RECORDS FOR THE EXERCISE:
>>>
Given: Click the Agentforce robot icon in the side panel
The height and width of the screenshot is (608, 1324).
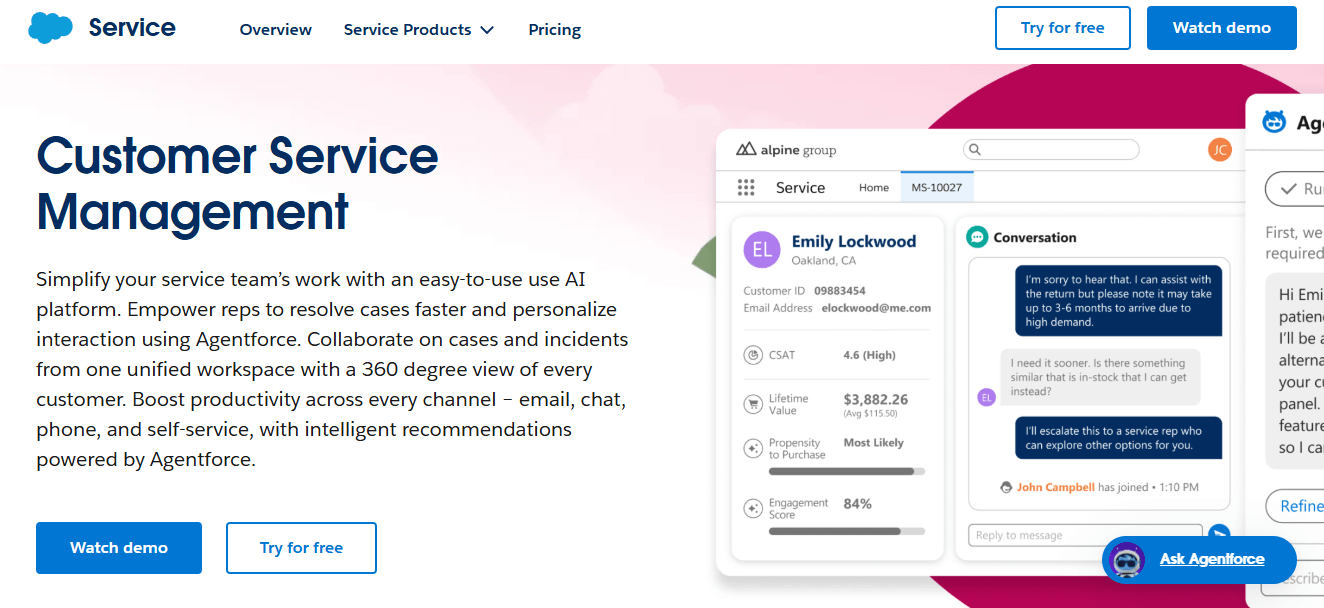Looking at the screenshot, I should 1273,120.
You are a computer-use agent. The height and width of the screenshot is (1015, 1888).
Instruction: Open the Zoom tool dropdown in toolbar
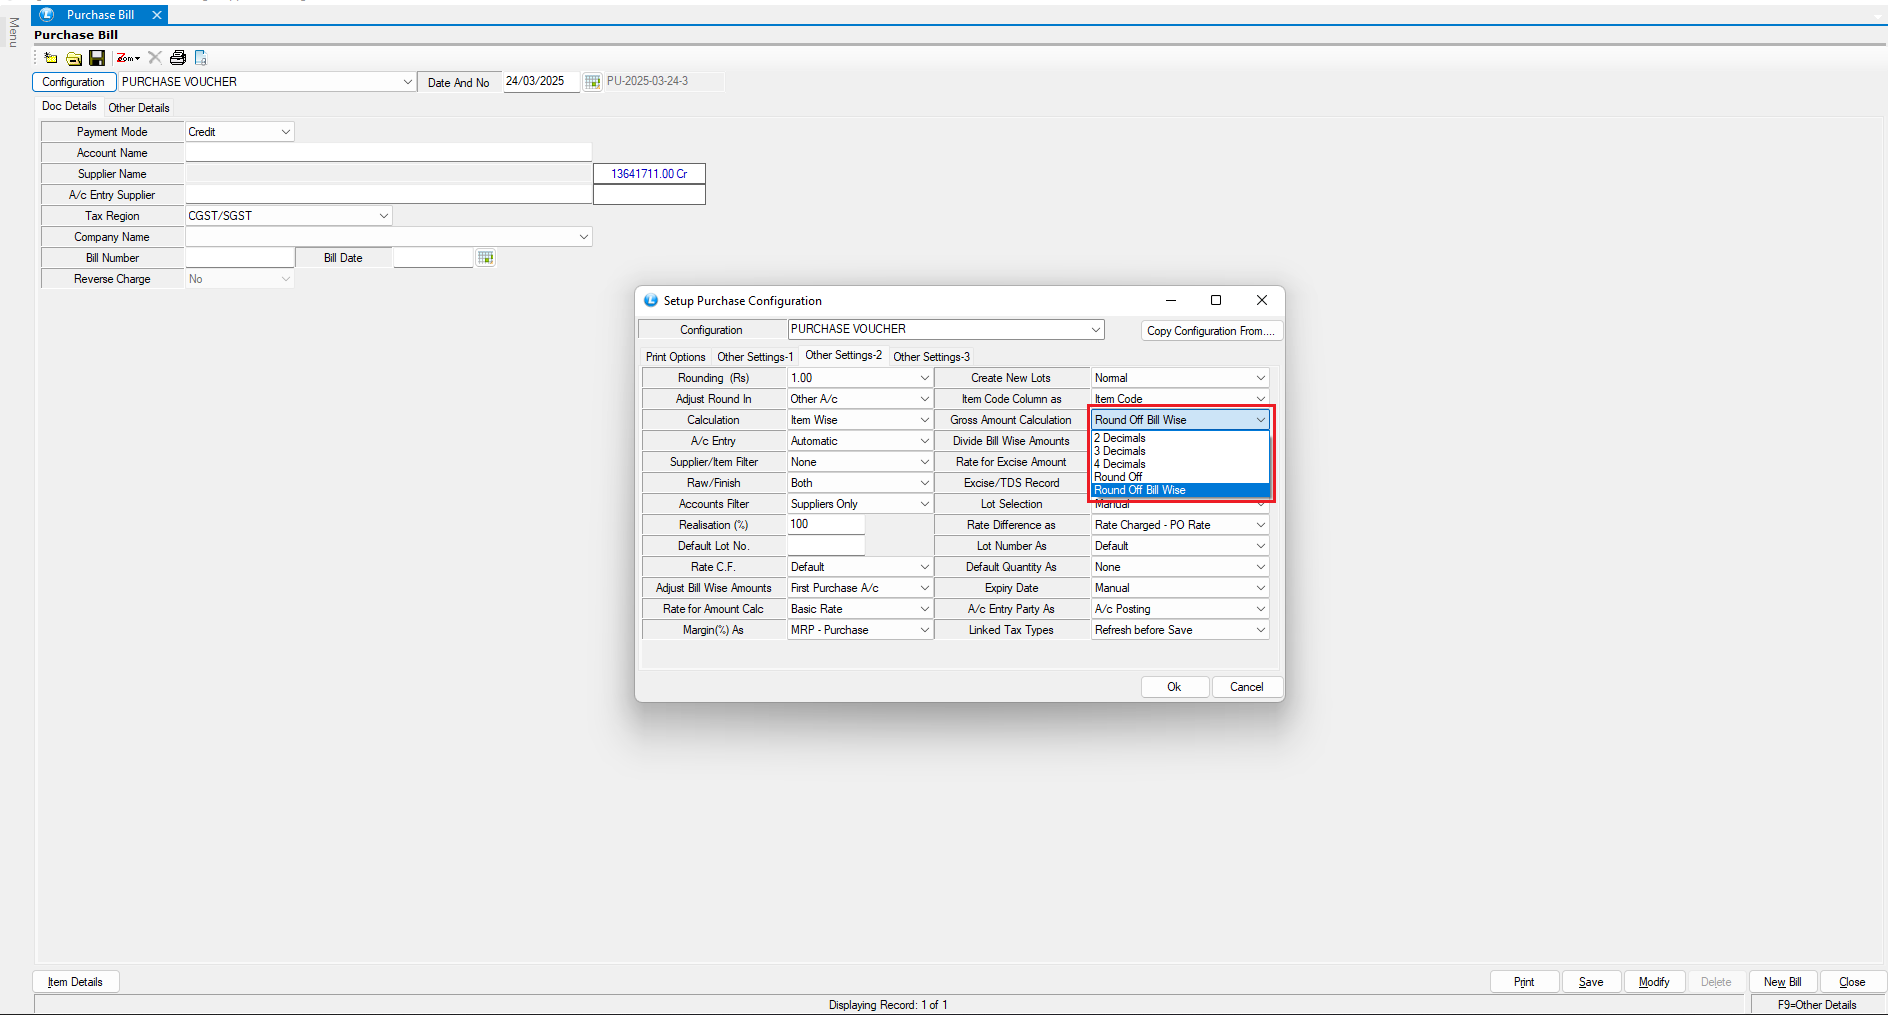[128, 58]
<<<
>>>
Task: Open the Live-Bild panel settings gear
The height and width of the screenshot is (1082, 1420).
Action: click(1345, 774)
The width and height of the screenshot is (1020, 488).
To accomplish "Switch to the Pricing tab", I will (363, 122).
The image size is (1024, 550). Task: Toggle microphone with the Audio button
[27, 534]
<<<
>>>
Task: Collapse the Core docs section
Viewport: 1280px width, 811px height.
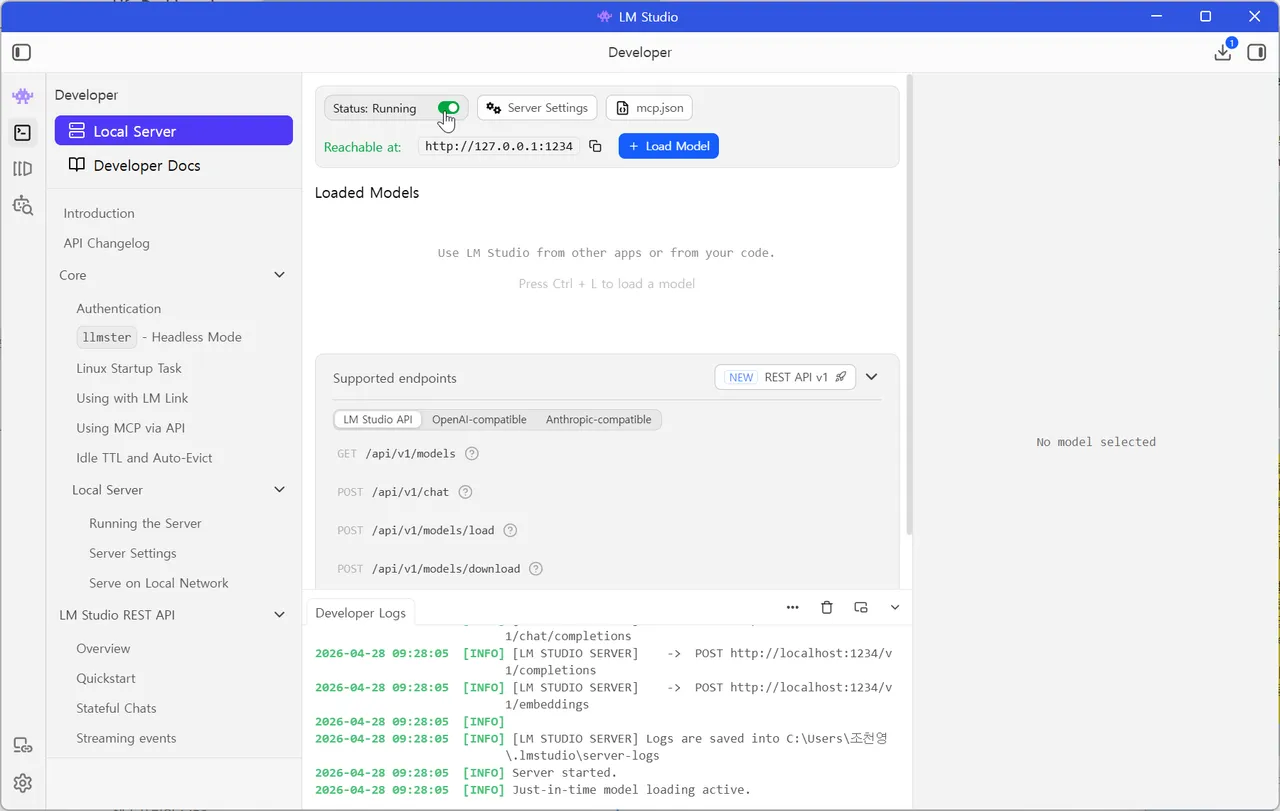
<<<
GIVEN INSTRUCTION: Pull out every row above that contains the string "Task", and copy each one in full.

RESULT OF THIS EXERCISE:
Task: Open the Live-Bild panel settings gear
The image size is (1024, 550). Task: Toggle microphone with the Audio button
Task: Collapse the Core docs section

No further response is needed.